PHILIPPINE Basketball Association fans are very aware of a rule that prohibits ballclubs owned by a single company to enter into a direct trade.
San Miguel Corporation and PLDT are the only companies that operate more than one team in the league.
And while these two conglomerates adhere to that specific rule, it cannot be avoided that each of their teams would need a player or two to from its sister team.
A conduit, meantime, usually comes in not just to serve as channel for two sister teams but to also to benefit from it.
Such was the case when NLEX acquired forward Sean Anthony from Meralco through the Mahindra Enforcers.
As we all know, NLEX and Meralco are owned by telecommunications tycoon Manny V. Pangilinan under his PLDT umbrella.
Initially, the Bolts released Anthony to the Enforcers for their 2016 and 2017 second-round picks. That trade gives Meralco a chance to add young talents to their squad in the next two years.
Mahindra then shipped Anthony to NLEX for seldom-used Juneric Baloria together with the Road Warriors’ 2016 and 2017 second-round picks.
In essence, Mahindra was able to recover their future picks which they initially sent to Meralco apart from adding a talent many believe has what it takes to compete in the league.
NLEX, meanwhile, gained a player which they feel will be the answer to a void that they have to fill to improve on their performance once they enter their sophomore season.
“We saw something in Sean which we can maximize because our coaches have been scouting his performance in the past,” said NLEX team manager Ronald Dulatre.
NLEX, Meralco and Mahindra just did the PBA a favor when it comes to showing its fans how to enter a deal that shows parity.
FOCUSING ON DEFENSE. More than one Most Valuable Player award, several Finals MVP honor and multiple PBA championships.
Gaining those trophies would make one player feel complete and eventually take it easy and just think about extending his career and in the process collect more financial rewards.
But not Big Game James Yap.
While people would think he has done and won it all, Yap says there are still more achievements out there that he can aspire for and would make him feel motivated in the seasons to come.
“Ako kasi kumbaga, nag-champion na ako, nanalo na ng MVP, ako ‘yung isang player na hindi nagre-relax. Sabihin mo na magsasawa? Hindi mangyayari ‘yun,” said Yap. “Mapabilang sa all-defensive team. ‘Yun na lang ‘yung hindi ko nakukuha. Kasi iniisip ko ‘yung MVP, Finals MVP parang bonus na lang ‘yun.”
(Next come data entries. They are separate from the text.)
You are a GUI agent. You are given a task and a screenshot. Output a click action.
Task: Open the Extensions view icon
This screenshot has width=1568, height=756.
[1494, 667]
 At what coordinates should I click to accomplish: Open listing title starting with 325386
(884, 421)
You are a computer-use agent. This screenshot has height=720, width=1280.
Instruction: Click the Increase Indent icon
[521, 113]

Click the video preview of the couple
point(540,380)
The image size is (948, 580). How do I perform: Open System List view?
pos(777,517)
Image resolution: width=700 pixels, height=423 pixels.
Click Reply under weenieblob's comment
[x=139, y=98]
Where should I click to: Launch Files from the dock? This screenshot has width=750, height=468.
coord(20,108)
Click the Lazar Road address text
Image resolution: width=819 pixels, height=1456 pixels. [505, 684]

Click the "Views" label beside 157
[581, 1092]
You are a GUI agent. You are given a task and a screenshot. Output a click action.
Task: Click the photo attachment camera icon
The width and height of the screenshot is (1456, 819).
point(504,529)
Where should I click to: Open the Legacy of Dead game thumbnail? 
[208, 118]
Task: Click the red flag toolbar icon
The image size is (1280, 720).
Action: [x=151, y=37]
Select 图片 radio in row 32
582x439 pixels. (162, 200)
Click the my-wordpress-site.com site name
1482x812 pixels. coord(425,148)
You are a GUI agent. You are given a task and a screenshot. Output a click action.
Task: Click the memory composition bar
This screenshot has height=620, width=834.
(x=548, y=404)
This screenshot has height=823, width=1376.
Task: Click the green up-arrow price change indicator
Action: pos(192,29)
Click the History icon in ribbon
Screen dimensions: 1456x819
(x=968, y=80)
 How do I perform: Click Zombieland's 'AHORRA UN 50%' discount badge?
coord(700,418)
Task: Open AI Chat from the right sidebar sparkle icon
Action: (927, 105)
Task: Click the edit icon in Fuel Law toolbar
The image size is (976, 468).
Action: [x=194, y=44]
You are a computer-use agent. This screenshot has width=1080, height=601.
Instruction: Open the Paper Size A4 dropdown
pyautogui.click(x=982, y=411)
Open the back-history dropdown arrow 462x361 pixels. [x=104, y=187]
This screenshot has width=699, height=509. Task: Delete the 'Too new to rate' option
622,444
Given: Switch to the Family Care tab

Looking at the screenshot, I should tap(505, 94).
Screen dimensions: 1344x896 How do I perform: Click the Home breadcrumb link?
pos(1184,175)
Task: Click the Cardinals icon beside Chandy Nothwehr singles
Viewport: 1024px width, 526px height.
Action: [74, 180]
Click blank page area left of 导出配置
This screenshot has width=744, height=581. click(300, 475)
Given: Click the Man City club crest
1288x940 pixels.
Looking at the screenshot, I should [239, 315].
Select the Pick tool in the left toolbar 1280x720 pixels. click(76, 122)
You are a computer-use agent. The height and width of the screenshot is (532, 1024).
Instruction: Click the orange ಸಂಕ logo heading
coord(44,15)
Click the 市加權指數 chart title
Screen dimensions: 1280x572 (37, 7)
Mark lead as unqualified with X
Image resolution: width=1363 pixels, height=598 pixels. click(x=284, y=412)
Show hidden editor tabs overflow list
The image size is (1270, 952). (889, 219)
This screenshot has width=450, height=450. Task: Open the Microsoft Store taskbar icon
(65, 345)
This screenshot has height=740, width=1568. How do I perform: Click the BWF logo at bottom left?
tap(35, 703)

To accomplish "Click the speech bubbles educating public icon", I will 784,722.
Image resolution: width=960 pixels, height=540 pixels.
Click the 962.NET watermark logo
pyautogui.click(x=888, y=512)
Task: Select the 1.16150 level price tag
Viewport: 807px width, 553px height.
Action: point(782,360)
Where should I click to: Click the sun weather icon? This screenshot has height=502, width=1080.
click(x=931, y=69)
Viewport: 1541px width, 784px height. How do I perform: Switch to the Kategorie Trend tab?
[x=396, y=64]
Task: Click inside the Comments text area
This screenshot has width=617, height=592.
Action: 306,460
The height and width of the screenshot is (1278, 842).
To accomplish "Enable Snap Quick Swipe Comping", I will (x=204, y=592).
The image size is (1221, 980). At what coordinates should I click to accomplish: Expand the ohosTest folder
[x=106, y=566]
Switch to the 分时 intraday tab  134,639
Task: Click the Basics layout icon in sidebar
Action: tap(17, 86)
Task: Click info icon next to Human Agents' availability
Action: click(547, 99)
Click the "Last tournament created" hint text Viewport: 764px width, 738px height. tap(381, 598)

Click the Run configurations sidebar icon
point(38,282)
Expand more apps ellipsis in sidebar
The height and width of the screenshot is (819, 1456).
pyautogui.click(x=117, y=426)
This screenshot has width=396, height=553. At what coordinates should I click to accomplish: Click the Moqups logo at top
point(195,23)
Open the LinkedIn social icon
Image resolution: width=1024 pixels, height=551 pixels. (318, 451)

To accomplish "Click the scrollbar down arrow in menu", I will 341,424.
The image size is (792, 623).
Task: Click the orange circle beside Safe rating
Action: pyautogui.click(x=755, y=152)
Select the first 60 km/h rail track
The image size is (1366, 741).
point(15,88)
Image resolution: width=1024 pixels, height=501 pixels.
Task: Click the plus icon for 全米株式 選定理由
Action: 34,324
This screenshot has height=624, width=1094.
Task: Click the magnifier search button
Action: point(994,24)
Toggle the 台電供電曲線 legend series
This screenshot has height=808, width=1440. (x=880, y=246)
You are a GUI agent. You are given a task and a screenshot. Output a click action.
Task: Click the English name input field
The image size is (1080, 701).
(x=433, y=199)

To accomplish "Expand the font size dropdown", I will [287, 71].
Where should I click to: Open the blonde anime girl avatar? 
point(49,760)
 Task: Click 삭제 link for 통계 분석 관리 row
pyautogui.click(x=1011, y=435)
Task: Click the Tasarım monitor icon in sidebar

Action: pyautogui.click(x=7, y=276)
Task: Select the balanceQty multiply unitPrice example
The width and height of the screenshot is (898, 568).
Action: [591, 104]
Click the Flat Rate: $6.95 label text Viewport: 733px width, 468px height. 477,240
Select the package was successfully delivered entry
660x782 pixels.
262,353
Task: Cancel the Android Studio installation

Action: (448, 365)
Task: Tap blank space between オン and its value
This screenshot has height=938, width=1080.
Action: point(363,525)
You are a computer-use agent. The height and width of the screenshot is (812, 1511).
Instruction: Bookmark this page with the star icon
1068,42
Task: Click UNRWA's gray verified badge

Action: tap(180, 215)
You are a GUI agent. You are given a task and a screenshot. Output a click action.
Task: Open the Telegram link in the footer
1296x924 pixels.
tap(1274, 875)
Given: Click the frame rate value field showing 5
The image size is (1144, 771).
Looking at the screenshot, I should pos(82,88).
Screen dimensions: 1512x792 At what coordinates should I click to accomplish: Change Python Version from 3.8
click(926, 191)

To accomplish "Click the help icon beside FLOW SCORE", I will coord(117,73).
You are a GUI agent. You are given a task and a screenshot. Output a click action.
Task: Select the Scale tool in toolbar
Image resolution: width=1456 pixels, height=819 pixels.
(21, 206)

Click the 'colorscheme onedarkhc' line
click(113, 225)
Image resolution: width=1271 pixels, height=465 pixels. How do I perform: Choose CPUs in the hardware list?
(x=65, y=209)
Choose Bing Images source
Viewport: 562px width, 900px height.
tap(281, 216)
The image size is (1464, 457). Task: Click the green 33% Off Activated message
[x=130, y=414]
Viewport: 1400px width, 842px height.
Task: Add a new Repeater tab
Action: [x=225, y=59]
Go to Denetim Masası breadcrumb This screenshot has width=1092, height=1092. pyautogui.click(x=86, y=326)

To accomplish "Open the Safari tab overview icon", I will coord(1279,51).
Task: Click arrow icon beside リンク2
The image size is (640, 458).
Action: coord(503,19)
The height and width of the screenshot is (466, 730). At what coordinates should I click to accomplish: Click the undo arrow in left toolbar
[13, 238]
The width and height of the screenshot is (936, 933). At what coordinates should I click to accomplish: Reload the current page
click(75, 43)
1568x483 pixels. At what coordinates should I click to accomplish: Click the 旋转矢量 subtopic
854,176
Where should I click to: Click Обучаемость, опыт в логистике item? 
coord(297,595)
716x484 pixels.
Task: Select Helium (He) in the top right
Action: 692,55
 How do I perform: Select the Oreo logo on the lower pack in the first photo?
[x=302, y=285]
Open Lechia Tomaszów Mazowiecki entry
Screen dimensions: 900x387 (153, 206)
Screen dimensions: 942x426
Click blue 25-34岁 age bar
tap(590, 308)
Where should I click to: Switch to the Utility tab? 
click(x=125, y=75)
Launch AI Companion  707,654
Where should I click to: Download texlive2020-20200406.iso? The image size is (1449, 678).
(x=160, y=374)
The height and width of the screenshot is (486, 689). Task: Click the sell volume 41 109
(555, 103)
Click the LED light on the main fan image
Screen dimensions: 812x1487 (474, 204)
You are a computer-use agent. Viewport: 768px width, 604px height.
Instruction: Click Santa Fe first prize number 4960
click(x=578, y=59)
While Yap admits he’s been used to being the main man on offense and a recipient of several screens for him to be able to get good looks at the basket, he still feels incomplete for as long as people won’t talk about his defensive prowess.
“Tingin ko sa defensive award ‘pag nakuha mo ‘yun, pakiramdam mo talaga na nakakatulong ka sa team,” said Yap.
Yap added that by being conscious about it, it will make him continue to work hard and make sure to always keep himself in shape.
“Sa depensa kasi kailangan kundisyon ka kasi habol ka ng habol sa tao mo. ‘Yung ball screen, ‘yun ang mahirap, paano mo maiiwasan ‘yung screen tapos nandu’n ka pa din sa tao mo,” said Yap.
Yap’s former mentor, the venerable two-time grand slam coach Tim Cone believes his one-time ward’s unique demeanor is what’s making him stand out from the rest of the league’s top players.
“The calmness of James Yap. We used to talk about it before a game. We had a lot of guys really pumped up, jumping around, everybody was so intensed, and James was just in the corner, relaxed,” said Cone “I told the coaching staff that’s why he is big game James. Nothing fazes him he just comes out, plays calmly and is able to withstand the big moments.”